[Opening Input section]

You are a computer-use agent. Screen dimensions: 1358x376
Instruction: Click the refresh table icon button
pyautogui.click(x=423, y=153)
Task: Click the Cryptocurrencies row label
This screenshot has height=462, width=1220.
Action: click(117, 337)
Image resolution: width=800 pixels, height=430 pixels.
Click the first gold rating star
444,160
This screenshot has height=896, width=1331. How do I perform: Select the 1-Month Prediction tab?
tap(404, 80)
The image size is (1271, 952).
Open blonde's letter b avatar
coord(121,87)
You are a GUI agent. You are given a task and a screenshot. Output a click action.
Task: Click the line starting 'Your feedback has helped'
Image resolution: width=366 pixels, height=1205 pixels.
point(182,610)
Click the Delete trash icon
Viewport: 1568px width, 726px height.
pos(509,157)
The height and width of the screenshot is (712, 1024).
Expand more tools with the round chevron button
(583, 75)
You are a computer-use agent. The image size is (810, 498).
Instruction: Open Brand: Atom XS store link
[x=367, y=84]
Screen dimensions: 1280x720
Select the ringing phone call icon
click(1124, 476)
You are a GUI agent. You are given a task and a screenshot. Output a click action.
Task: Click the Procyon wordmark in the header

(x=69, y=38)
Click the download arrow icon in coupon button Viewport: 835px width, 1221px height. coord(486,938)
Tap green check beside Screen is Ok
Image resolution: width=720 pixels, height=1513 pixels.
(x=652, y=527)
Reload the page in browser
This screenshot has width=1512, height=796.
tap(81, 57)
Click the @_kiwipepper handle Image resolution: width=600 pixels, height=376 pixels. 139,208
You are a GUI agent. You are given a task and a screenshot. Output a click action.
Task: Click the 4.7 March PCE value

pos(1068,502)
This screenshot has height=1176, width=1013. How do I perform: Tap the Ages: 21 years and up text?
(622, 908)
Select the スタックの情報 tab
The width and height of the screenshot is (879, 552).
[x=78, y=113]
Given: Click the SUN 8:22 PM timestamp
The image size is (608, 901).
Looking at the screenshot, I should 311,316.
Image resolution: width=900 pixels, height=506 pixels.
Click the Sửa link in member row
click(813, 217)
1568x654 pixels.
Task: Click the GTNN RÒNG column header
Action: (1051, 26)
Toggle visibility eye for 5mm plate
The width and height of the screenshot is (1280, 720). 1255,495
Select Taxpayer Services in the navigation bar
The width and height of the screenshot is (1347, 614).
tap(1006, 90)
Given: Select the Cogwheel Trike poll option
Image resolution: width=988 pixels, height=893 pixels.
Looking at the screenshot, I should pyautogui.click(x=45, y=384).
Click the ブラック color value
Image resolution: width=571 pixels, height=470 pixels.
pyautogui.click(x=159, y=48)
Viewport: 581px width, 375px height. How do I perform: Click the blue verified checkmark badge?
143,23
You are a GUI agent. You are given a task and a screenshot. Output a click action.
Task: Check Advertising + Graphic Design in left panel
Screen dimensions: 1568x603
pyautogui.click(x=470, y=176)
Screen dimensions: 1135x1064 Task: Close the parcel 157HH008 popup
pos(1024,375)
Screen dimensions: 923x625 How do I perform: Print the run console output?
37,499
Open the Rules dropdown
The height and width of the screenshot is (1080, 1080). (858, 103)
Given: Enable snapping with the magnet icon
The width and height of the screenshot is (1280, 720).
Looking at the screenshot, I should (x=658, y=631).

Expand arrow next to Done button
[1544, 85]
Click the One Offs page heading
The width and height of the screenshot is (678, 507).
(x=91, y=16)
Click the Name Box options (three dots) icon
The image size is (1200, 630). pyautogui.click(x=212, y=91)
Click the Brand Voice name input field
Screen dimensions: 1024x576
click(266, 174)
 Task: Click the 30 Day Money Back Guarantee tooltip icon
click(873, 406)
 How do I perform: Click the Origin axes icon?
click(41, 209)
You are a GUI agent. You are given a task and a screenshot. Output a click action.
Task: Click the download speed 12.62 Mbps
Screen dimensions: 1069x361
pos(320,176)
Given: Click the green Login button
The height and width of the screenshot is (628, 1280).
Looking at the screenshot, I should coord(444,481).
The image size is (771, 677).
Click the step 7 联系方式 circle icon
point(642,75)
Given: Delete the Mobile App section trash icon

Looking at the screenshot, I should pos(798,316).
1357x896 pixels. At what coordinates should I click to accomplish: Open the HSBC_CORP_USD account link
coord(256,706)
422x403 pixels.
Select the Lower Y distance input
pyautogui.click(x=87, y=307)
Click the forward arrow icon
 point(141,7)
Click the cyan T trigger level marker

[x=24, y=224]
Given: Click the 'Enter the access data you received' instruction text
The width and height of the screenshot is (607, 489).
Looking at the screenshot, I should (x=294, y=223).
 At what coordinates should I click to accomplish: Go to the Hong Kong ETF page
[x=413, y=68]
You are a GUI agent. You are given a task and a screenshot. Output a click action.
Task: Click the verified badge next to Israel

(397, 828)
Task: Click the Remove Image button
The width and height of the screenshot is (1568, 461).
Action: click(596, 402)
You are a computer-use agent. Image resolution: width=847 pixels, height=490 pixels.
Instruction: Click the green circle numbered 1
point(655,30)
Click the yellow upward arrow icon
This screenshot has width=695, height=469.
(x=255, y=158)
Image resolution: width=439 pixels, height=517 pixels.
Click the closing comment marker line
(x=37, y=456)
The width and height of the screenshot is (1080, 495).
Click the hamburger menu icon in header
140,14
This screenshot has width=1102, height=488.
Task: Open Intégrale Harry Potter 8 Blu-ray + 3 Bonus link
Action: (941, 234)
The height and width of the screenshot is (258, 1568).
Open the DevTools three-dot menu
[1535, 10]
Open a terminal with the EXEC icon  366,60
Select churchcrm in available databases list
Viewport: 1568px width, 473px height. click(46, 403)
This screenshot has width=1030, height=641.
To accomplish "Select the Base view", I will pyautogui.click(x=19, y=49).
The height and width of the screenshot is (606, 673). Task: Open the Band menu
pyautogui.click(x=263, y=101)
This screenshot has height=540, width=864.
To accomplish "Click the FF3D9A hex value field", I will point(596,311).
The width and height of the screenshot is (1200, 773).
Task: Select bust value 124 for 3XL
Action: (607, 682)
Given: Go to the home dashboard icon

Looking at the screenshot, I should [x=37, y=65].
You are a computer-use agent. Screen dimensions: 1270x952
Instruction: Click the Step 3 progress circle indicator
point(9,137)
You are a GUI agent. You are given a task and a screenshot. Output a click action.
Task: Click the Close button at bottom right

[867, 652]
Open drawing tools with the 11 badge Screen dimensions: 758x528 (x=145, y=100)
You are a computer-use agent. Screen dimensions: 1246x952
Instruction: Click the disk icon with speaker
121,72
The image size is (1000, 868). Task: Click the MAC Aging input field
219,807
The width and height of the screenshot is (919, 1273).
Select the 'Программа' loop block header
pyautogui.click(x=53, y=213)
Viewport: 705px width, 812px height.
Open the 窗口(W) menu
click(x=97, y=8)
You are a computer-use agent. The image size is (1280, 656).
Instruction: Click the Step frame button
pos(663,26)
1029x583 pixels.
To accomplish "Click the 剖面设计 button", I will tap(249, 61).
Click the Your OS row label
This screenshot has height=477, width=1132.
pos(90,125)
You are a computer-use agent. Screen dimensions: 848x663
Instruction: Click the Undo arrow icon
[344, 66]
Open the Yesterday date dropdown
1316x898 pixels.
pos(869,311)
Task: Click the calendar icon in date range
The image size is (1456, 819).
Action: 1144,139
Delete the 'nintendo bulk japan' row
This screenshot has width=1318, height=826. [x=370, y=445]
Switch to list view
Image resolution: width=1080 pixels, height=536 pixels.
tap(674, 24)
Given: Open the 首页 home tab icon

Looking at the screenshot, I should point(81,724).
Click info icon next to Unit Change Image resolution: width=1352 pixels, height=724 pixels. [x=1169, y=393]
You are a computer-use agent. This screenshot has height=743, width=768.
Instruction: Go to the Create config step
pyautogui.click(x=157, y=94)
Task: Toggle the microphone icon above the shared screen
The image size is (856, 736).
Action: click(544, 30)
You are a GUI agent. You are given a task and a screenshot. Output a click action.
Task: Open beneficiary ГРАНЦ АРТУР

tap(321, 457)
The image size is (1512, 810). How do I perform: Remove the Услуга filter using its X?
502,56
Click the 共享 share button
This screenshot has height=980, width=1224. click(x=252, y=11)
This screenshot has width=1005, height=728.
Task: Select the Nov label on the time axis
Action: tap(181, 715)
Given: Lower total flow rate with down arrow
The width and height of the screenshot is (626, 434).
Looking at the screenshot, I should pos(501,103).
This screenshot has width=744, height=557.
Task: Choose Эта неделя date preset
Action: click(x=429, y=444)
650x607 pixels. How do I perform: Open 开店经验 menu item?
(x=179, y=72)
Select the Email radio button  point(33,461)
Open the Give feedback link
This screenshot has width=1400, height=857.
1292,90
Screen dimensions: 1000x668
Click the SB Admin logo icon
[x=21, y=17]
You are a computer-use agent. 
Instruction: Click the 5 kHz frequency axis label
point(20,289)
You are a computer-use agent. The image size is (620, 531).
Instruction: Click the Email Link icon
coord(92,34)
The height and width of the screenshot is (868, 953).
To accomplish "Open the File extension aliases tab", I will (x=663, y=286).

[Closing Input section]

Word for word, reproduce the listing above from its start up to and including the line that has "Reload the page in browser". Give only those lines.

You are a computer-use agent. Screen dimensions: 1358x376
Instruction: Click the refresh table icon button
pyautogui.click(x=423, y=153)
Task: Click the Cryptocurrencies row label
This screenshot has height=462, width=1220.
Action: click(117, 337)
Image resolution: width=800 pixels, height=430 pixels.
Click the first gold rating star
444,160
This screenshot has height=896, width=1331. How do I perform: Select the 1-Month Prediction tab?
tap(404, 80)
The image size is (1271, 952).
Open blonde's letter b avatar
coord(121,87)
You are a GUI agent. You are given a task and a screenshot. Output a click action.
Task: Click the line starting 'Your feedback has helped'
Image resolution: width=366 pixels, height=1205 pixels.
point(182,610)
Click the Delete trash icon
Viewport: 1568px width, 726px height.
pos(509,157)
The height and width of the screenshot is (712, 1024).
Expand more tools with the round chevron button
(583, 75)
You are a computer-use agent. The image size is (810, 498).
Instruction: Open Brand: Atom XS store link
[x=367, y=84]
Screen dimensions: 1280x720
Select the ringing phone call icon
click(1124, 476)
You are a GUI agent. You are given a task and a screenshot. Output a click action.
Task: Click the Procyon wordmark in the header

(x=69, y=38)
Click the download arrow icon in coupon button Viewport: 835px width, 1221px height. coord(486,938)
Tap green check beside Screen is Ok
Image resolution: width=720 pixels, height=1513 pixels.
(x=652, y=527)
Reload the page in browser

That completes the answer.